### Dataset
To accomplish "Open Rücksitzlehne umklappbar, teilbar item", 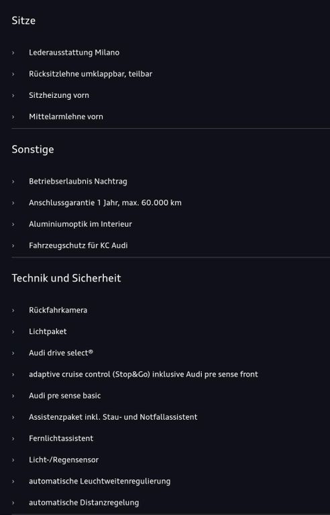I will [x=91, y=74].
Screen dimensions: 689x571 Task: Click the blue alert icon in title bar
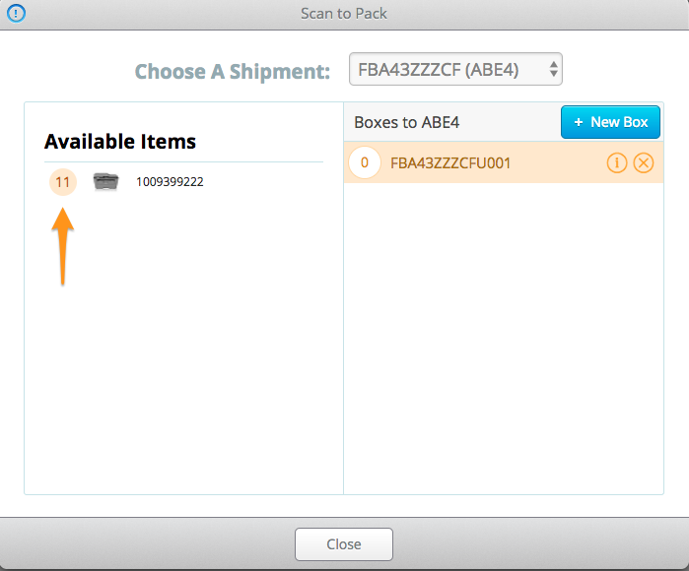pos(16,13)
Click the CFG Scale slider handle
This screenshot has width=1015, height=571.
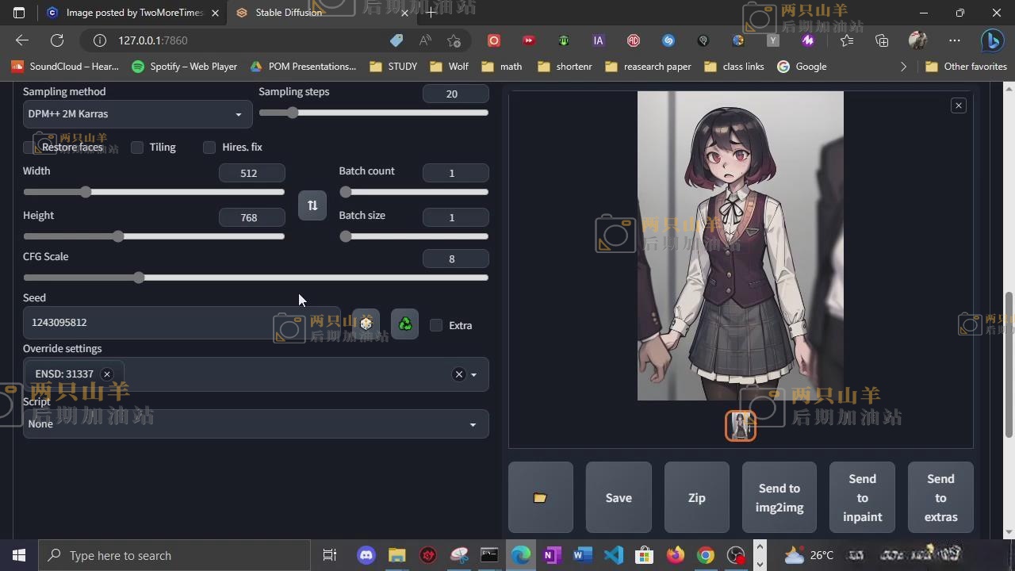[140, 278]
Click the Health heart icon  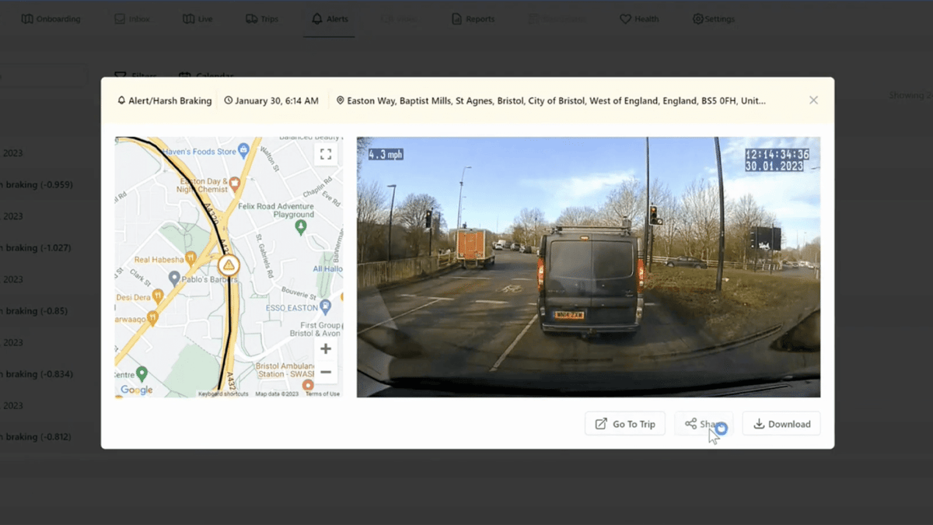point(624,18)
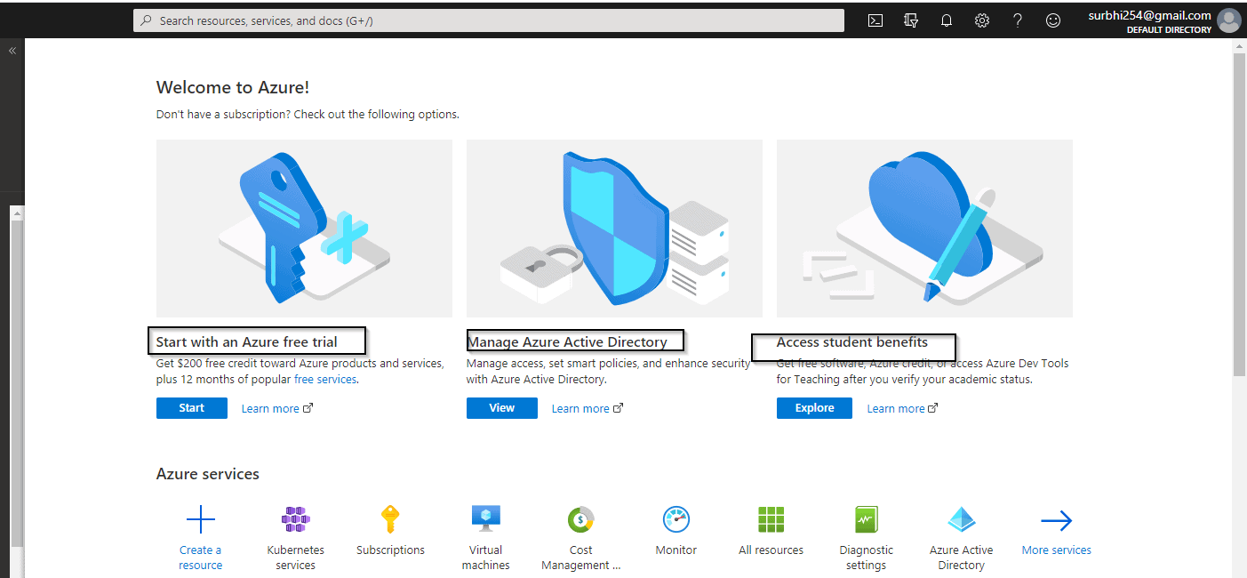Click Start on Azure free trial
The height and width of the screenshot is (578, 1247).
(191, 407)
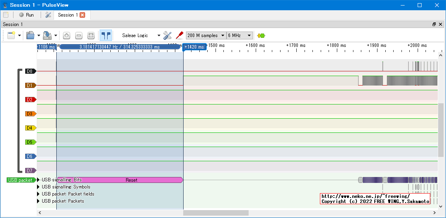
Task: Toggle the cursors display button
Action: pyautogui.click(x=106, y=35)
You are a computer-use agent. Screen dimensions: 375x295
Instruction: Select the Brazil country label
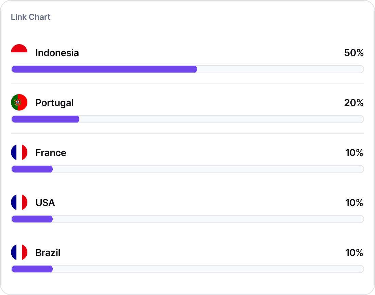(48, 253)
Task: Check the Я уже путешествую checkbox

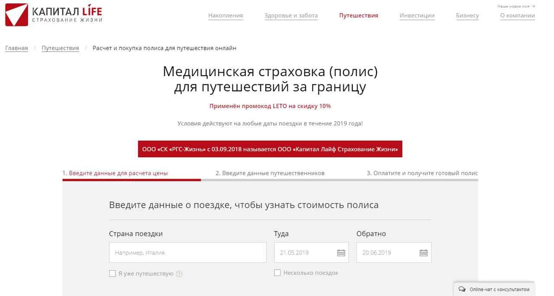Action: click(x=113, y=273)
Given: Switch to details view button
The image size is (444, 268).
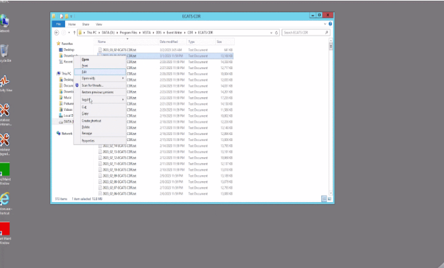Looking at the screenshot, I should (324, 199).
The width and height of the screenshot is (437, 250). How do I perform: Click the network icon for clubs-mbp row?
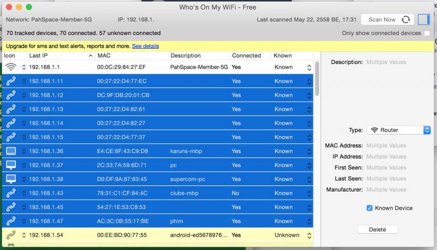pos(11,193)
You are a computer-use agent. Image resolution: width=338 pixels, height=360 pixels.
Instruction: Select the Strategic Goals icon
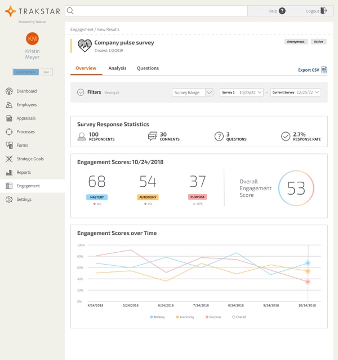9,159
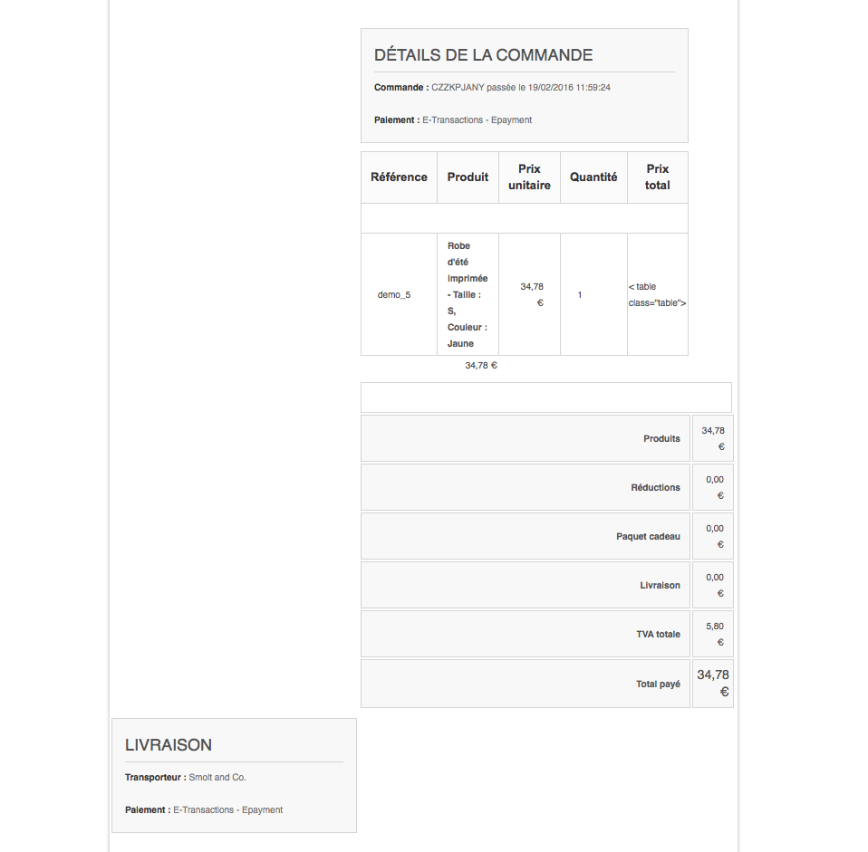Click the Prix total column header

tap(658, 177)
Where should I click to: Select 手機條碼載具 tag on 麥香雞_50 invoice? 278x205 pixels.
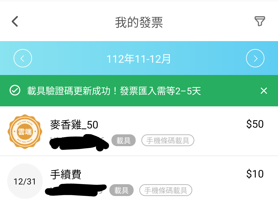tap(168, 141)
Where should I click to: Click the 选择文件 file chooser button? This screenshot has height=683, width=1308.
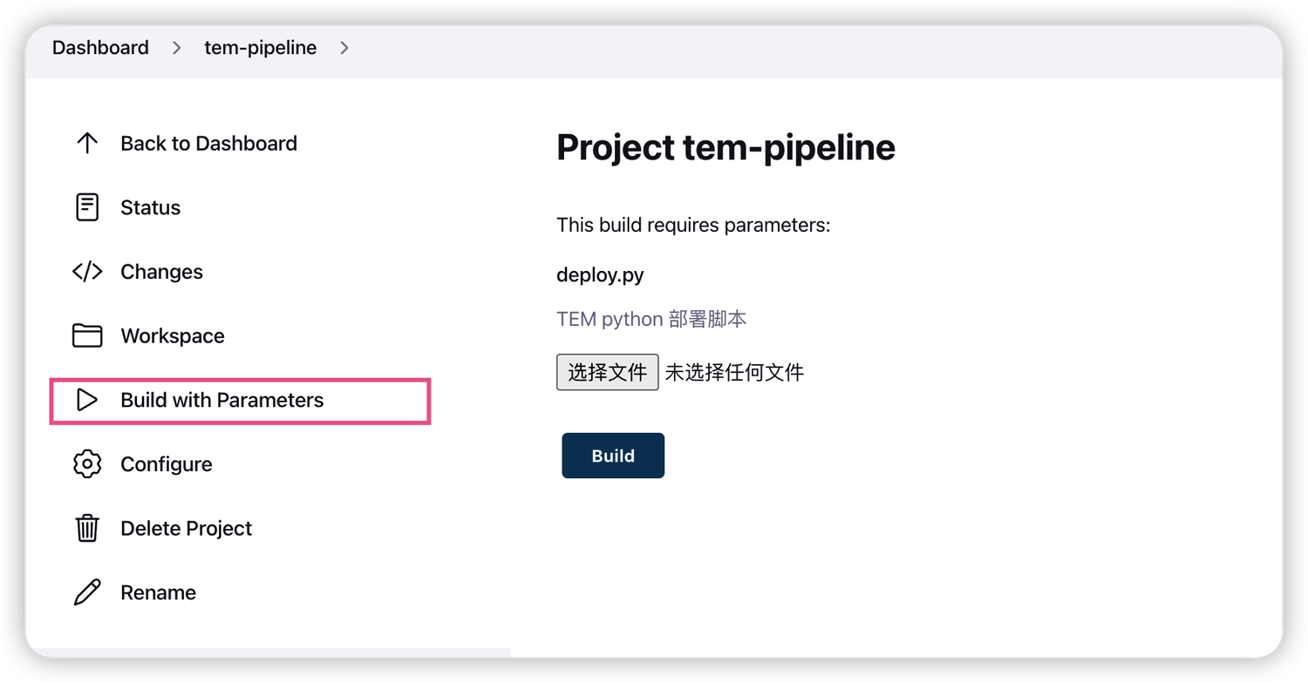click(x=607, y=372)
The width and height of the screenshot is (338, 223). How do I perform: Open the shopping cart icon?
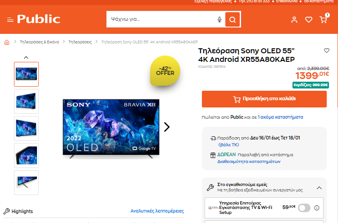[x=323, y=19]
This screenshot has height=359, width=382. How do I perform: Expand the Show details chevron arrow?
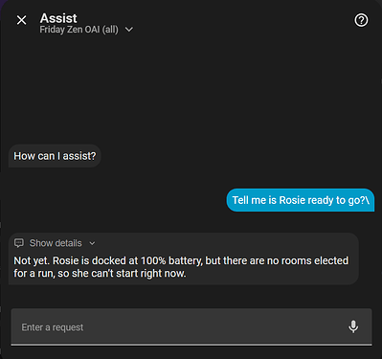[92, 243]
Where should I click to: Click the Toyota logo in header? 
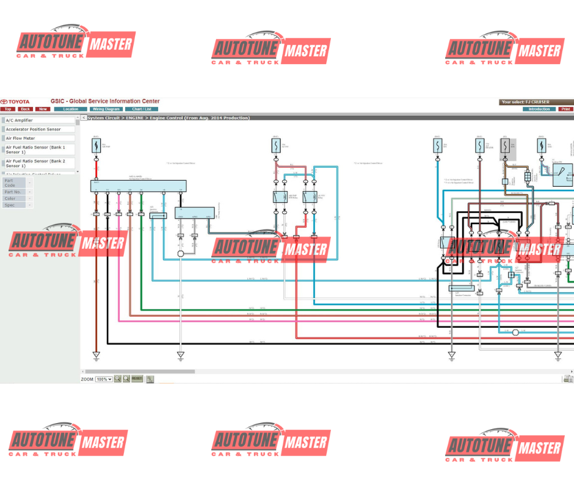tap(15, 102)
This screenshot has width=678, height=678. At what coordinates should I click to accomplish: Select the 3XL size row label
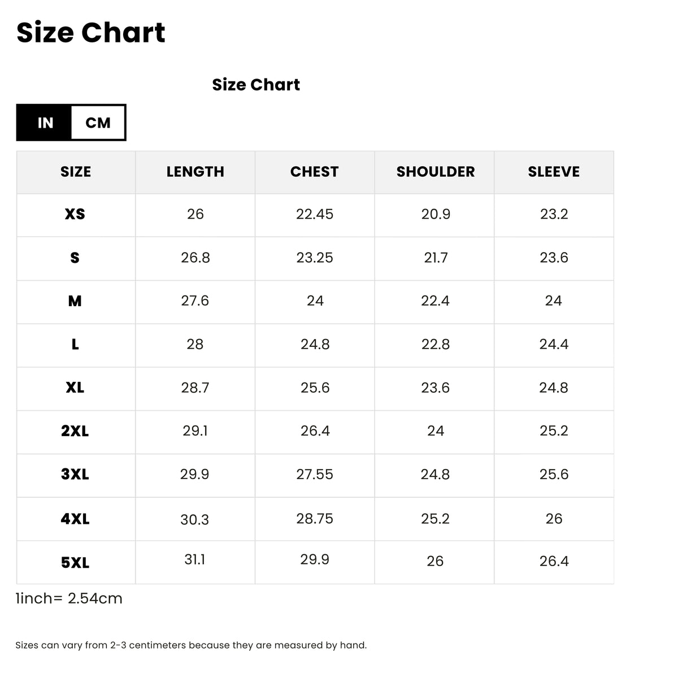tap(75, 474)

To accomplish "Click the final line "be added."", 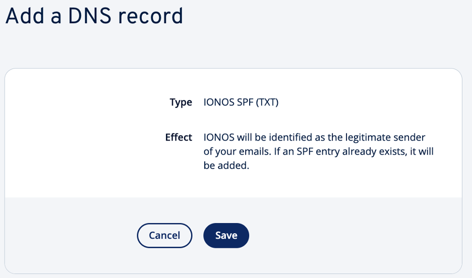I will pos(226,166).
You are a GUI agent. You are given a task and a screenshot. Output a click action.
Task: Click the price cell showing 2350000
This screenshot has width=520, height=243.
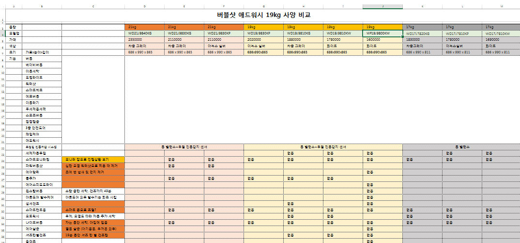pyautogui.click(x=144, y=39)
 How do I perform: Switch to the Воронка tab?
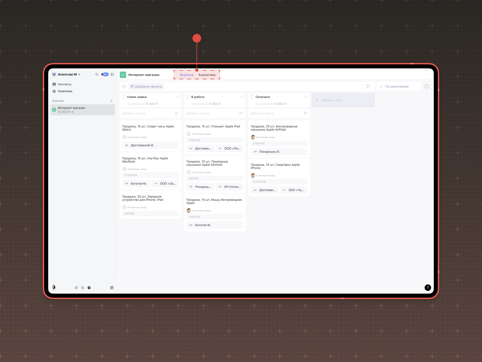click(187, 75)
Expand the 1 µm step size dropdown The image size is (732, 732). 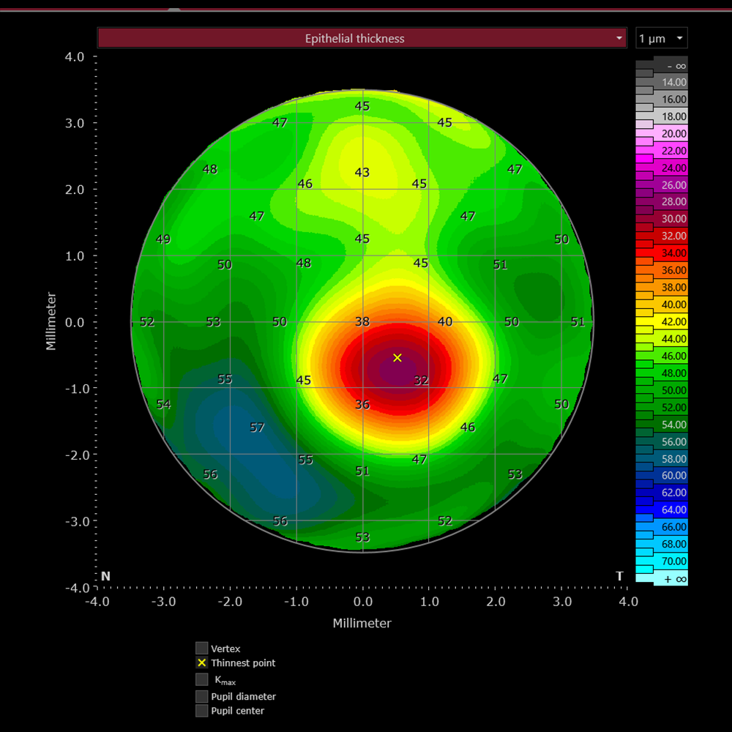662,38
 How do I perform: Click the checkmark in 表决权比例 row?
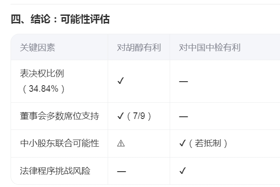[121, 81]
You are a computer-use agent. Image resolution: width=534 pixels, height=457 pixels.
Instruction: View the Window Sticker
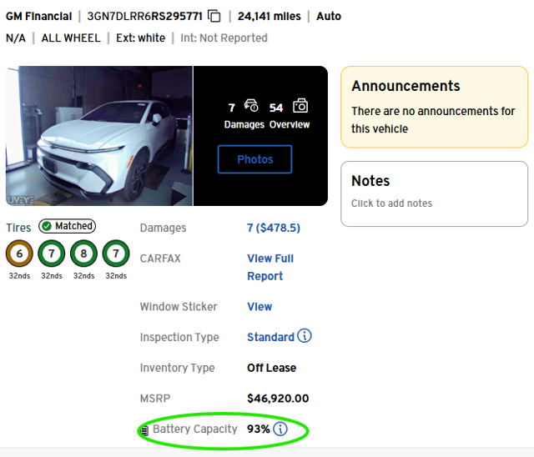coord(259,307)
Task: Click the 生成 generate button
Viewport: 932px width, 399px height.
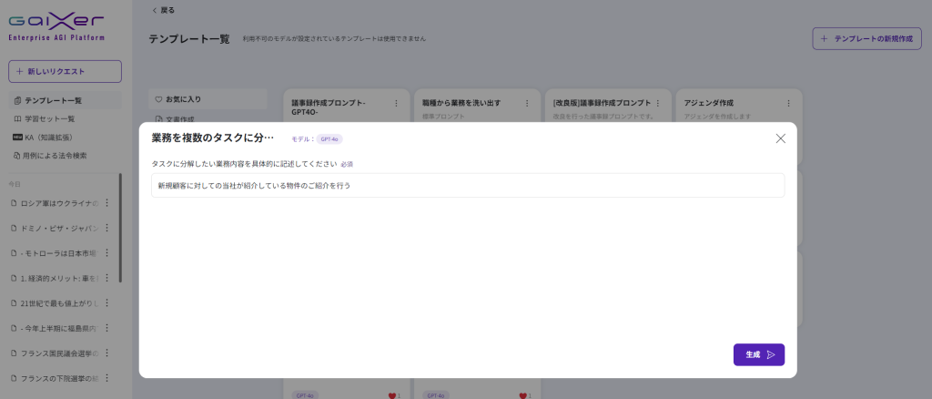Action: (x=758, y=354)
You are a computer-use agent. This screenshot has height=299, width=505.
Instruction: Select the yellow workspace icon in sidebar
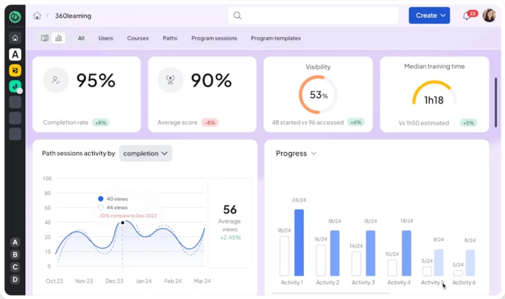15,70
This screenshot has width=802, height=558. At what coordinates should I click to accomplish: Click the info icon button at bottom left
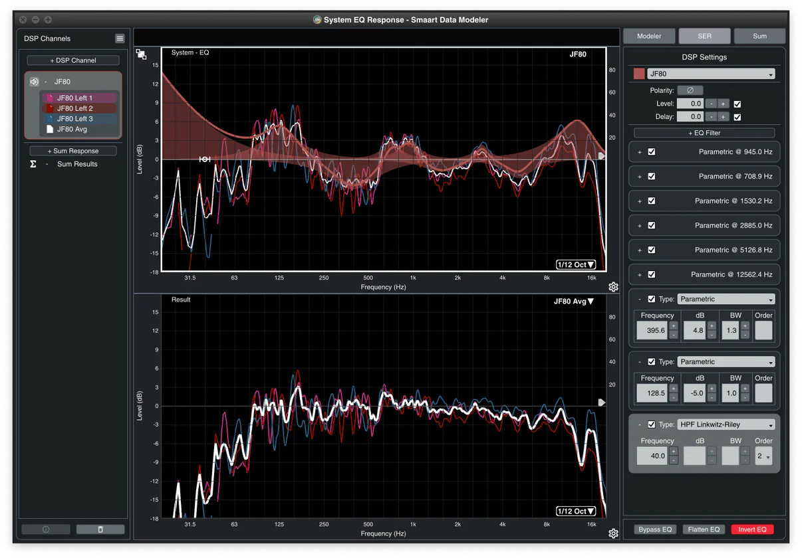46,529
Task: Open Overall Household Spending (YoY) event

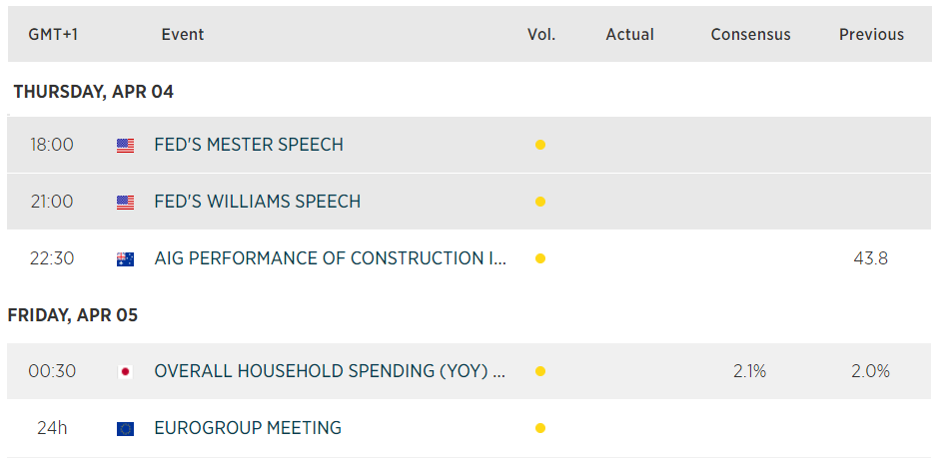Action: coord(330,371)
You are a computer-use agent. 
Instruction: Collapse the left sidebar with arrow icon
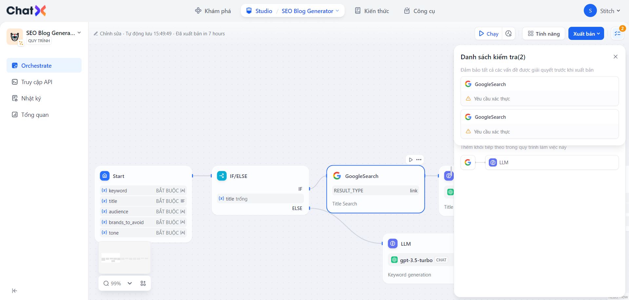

### Problem to work on
Count the lines in the listing that hold the word "resolution", then give the number and nothing else.

### Expected output
2